Complete the following
**1)** In the piece on finding joy in work and life, rewrite the passage that begins at the words "After reflecting on" and stops after "world around us.", putting "wave" in place of "ripple".
**2)** Answer these questions about the piece on finding joy in work and life:
(a) What question did the client put to the writer?
(b) What course is the writer a trainer for?
(c) What does the writer consider joy to be equatable with?
**3)** In the piece on finding joy in work and life, why was the client's question a fresh topic in the writer's mind?

Text extract
'''

The 5 P's for Finding Joy in Work and Life

The 5 P's for Finding Joy in Work and Life

Recently, a client challenged me with the question, “Is it really possible to live in joy – at least most of the time?” He happened to ask me this on the same day I was teaching about the balance between working and playing for the international health and wellness coaching certification course that I’m a trainer for, so this topic was fresh in my mind.

 

After reflecting on the conversations we had in class, along with what I’ve seen clients struggle with and what I’ve struggled with in my own life, I believe the answer to that question is a resounding YES! Not only is living in joy doable, but I believe it’s what we are meant to do. I am certain that when we prioritize joy (which, to me, is equatable with love), not only are we happier, but a ripple of positivity is extended to the world around us.

'''

Data block
'''

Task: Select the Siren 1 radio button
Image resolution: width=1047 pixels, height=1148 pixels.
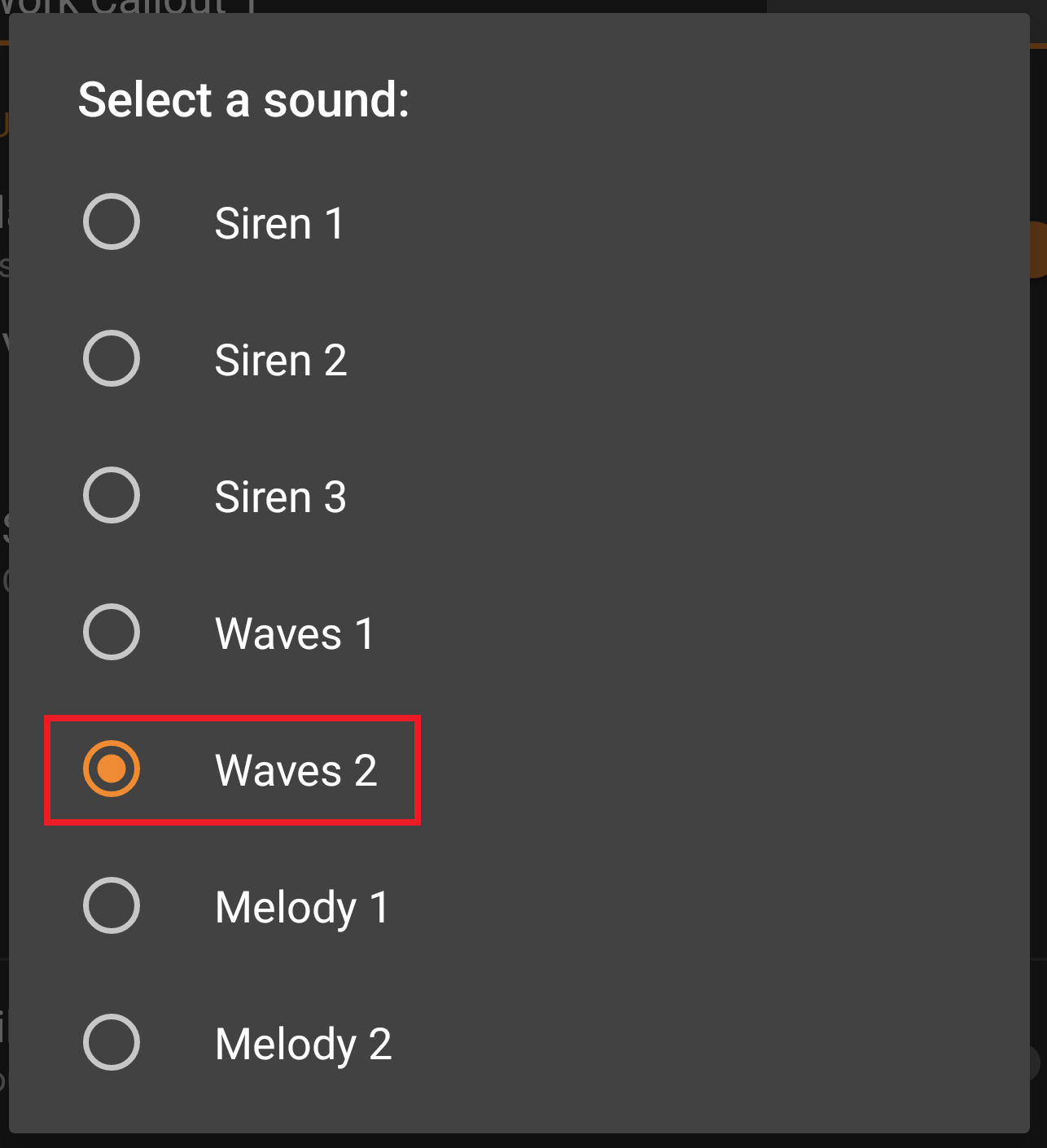Action: click(112, 221)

'''

Answers to each task
**1)**
After reflecting on the conversations we had in class, along with what I’ve seen clients struggle with and what I’ve struggled with in my own life, I believe the answer to that question is a resounding YES! Not only is living in joy doable, but I believe it’s what we are meant to do. I am certain that when we prioritize joy (which, to me, is equatable with love), not only are we happier, but a wave of positivity is extended to the world around us.

**2)**
(a) "Is it really possible to live in joy – at least most of the time?"
(b) The international health and wellness coaching certification course.
(c) Love.

**3)** The client asked on the same day the writer was teaching about the balance between working and playing in the coaching certification course.